* ACTION ITEM
Every line holding "Open" should be copied from the records below.

* AVAILABLE DATA
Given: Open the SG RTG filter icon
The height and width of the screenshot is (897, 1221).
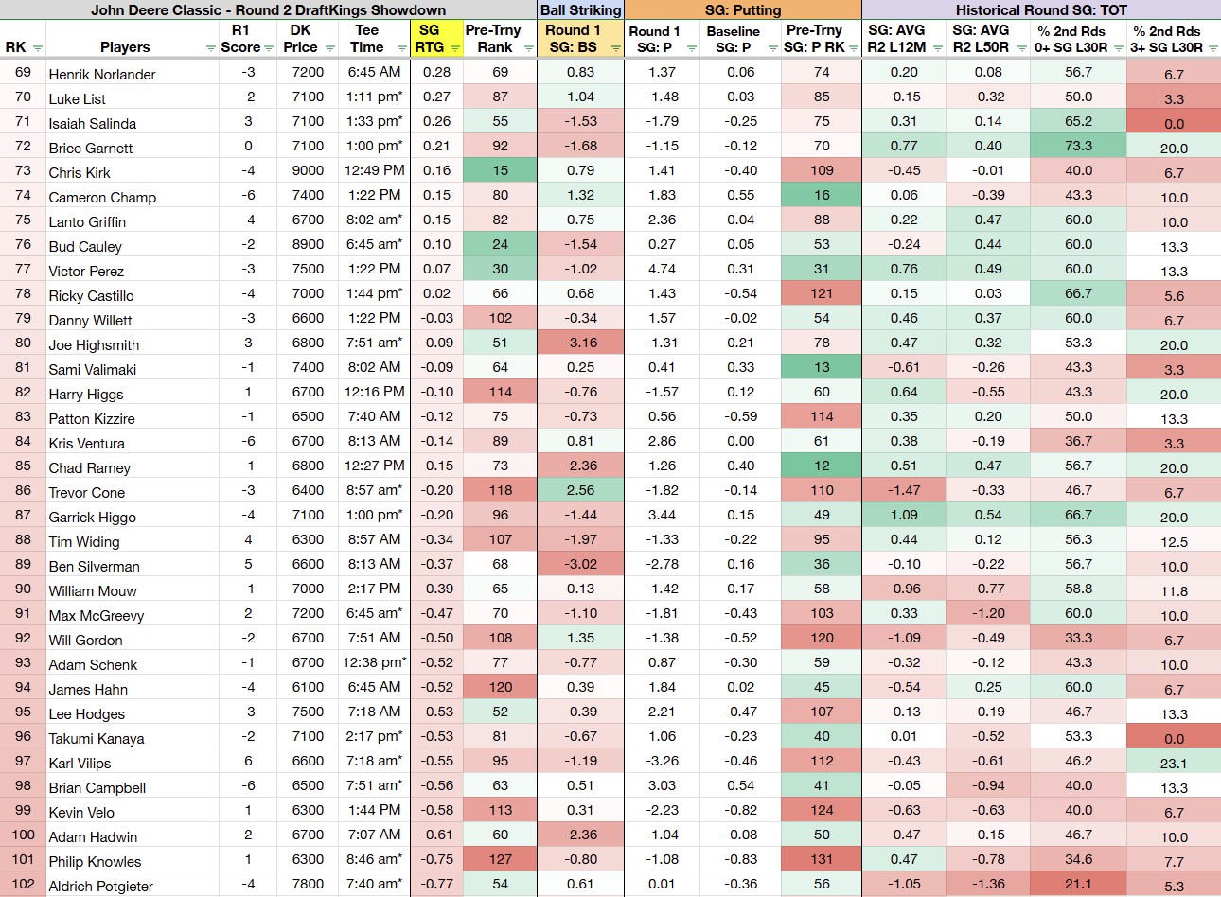Looking at the screenshot, I should (454, 48).
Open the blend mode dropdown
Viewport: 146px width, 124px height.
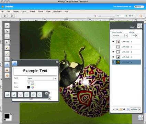[x=120, y=35]
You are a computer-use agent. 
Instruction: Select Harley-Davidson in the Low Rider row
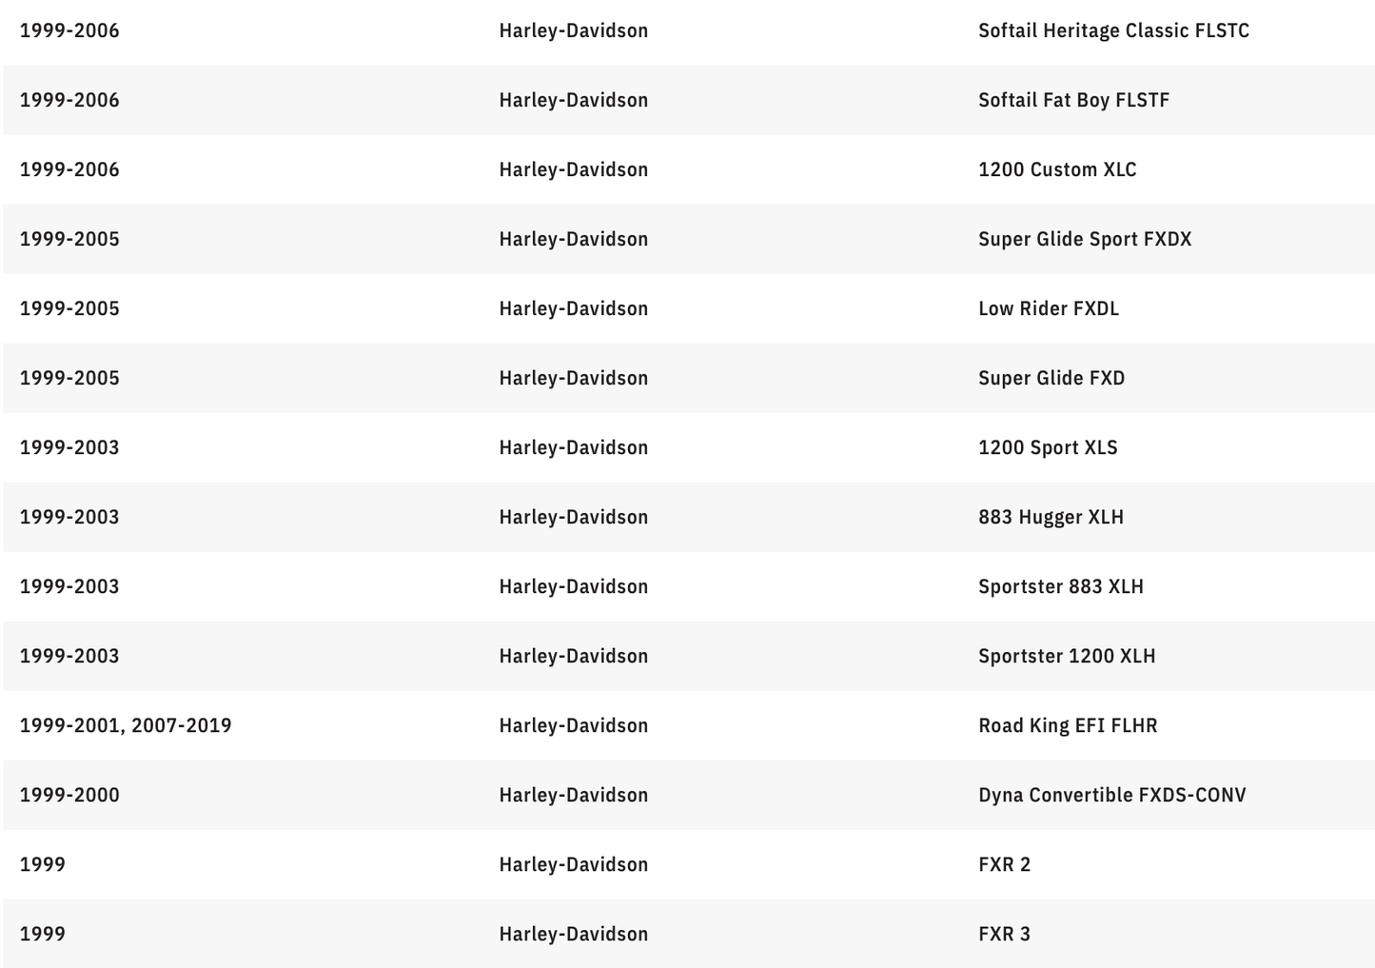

* WRITTEN SOLUTION
Given: Open the SG RTG filter icon
Open the blend mode dropdown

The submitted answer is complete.